Segment Start: Extract

This piece follows the last blog where I argued that mainstream economists define development in terms of growth, but growth is not the same as development. I went on then to give my definition of “development”.
A recurrent theme in mainstream “growth” literature is that in this “globalised world”, countries must produce tradable goods and services in which they have a comparative or competitive advantage in the “global value chain” (GVC). This strategy has effectively deindustrialised most of Africa and pushed the continent back into the ice age – as producers and extractors of largely unprocessed raw materials for countries in the North and now also some of the “newly emerging” countries in the South. In other words, the GVC policy has been counter-developmental for practically the whole of Africa.
In contrast to the GVC strategy I argue for “local value chain” (LVC) and the “regional value chain” (RVC) – the processing of local resources for value-addition to provide for local or national industrialisation and wage employment, and either sequentially or in parallel, to regional industrialisation.
What is the evidence on the ground for the above thesis?

Segment End: Extract

Instruction 1: Using the passage on value chains, mark each statement yes or no and quote the exact words that settle it: (a) The writer treats growth and development as the same thing. (b) The writer says the GVC policy has hurt development across nearly all of Africa. (c) The writer favors local and regional value chains over the GVC strategy.
Instruction 2: In the passage on value chains, what does the writer say the GVC strategy has done to most of Africa's industry?
Instruction 3: Repeat word for word the stretch of the passage on value chains from "A recurrent theme" through "whole of Africa.".
The rows that come after this aren't needed for anything here.

Segment Start: Entries supplied

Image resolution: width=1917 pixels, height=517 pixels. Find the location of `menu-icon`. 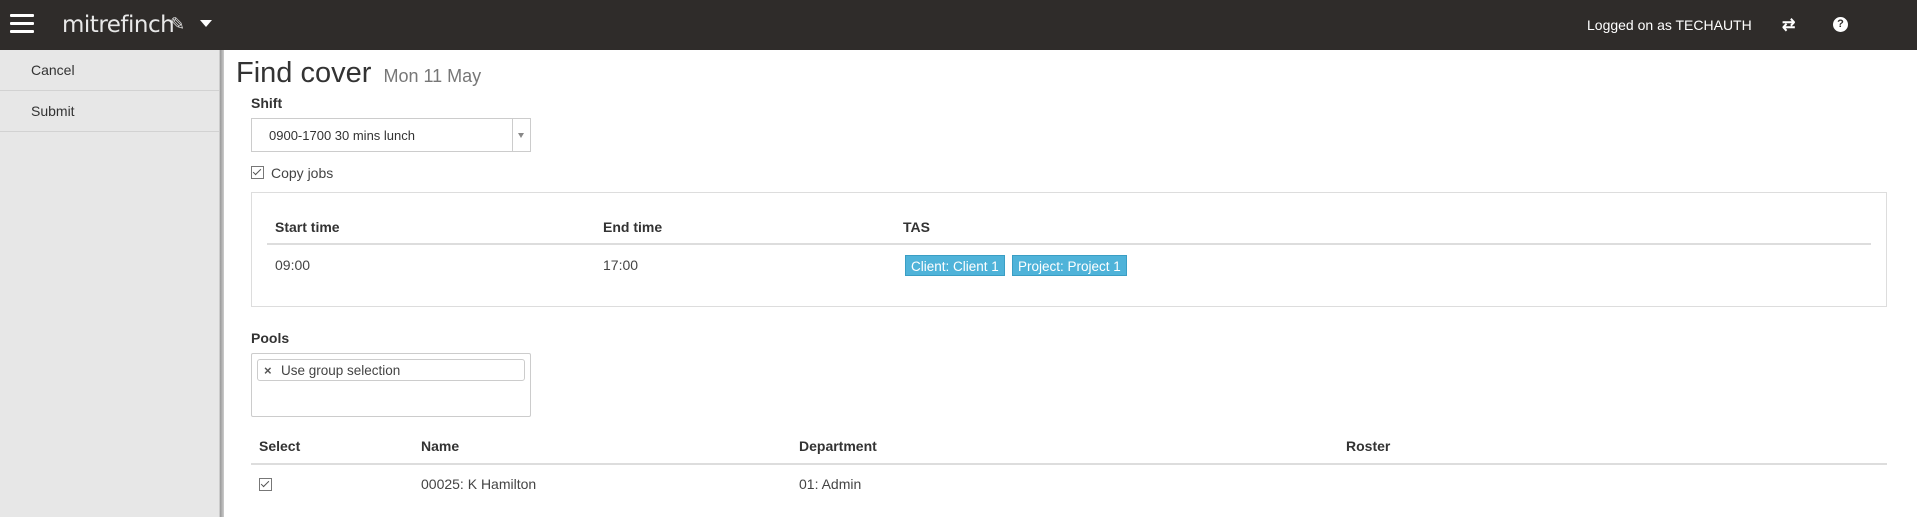

menu-icon is located at coordinates (22, 24).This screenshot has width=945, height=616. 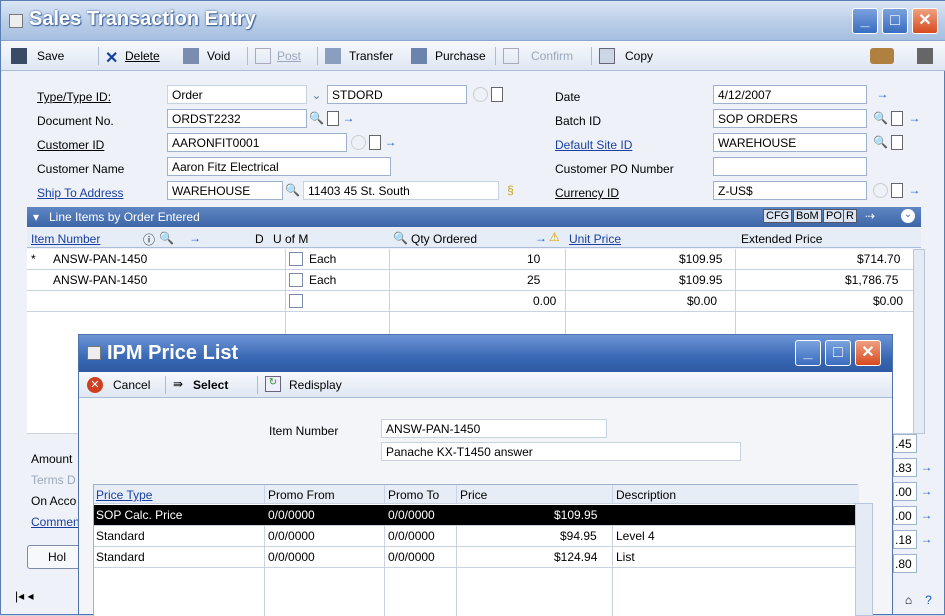 I want to click on customer-id-field: AARONFIT0001, so click(x=257, y=142).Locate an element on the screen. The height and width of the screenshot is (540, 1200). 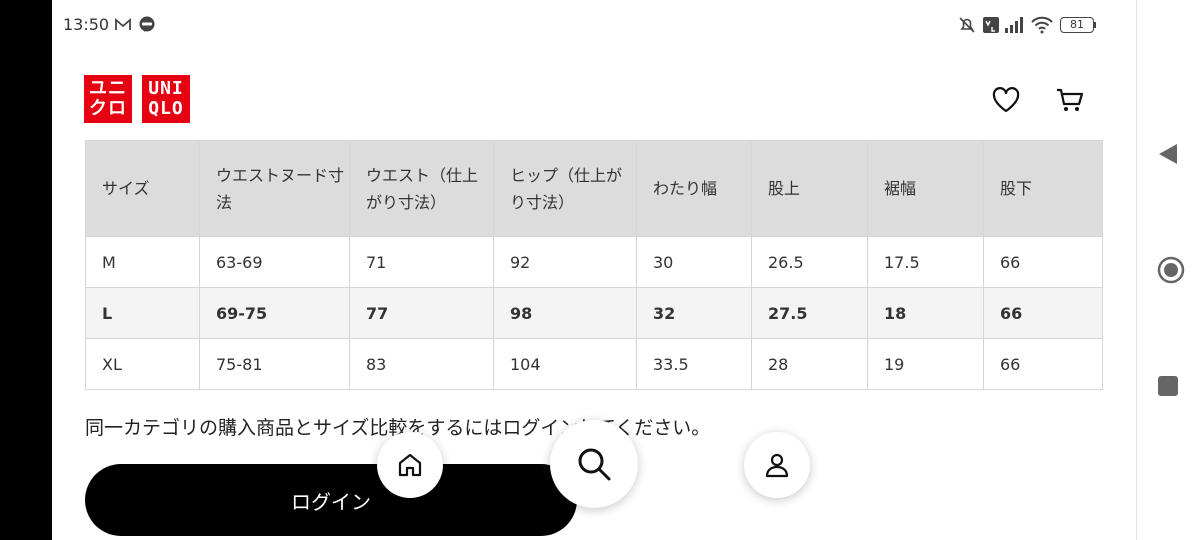
site-header: ユニ クロ UNI QLO is located at coordinates (594, 96).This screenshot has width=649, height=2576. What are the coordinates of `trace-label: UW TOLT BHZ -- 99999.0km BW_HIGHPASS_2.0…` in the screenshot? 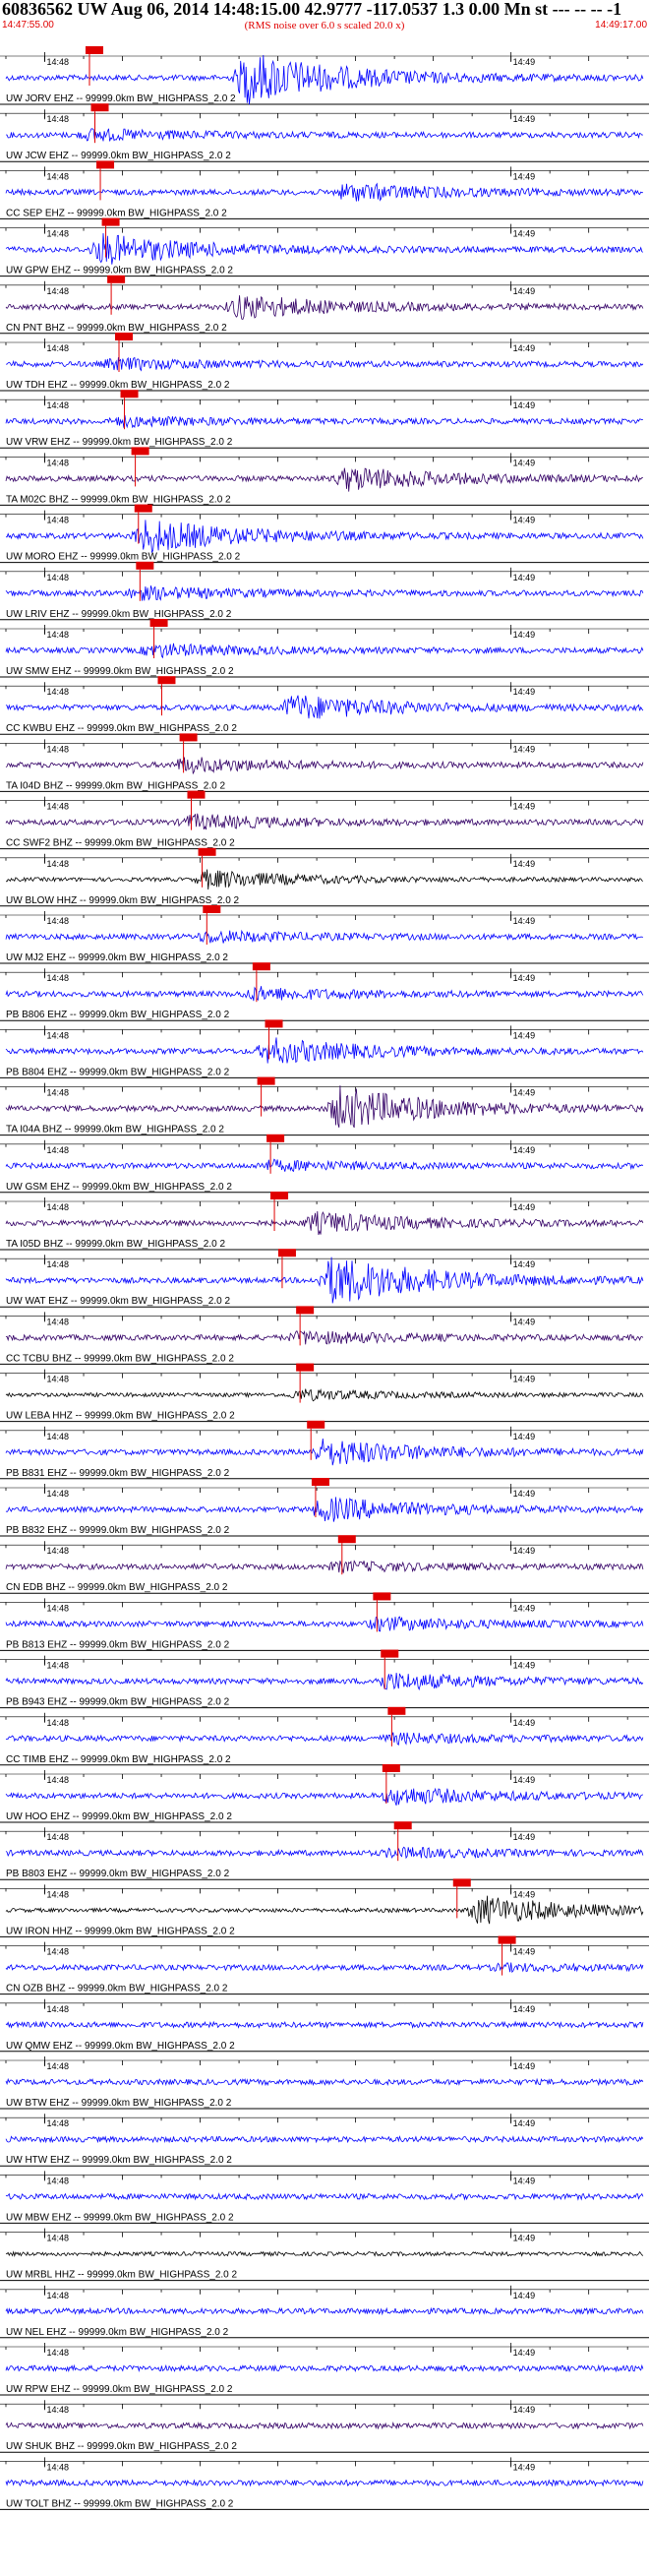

Segment End: Entries supplied

Your solution 1:
(a) No: "growth is not the same as development"
(b) Yes: "the GVC policy has been counter-developmental for practically the whole of Africa"
(c) Yes: "In contrast to the GVC strategy I argue for “local value chain” (LVC) and the “regional value chain” (RVC)"

Your solution 2: It has effectively deindustrialised most of Africa.

Your solution 3:
A recurrent theme in mainstream “growth” literature is that in this “globalised world”, countries must produce tradable goods and services in which they have a comparative or competitive advantage in the “global value chain” (GVC). This strategy has effectively deindustrialised most of Africa and pushed the continent back into the ice age – as producers and extractors of largely unprocessed raw materials for countries in the North and now also some of the “newly emerging” countries in the South. In other words, the GVC policy has been counter-developmental for practically the whole of Africa.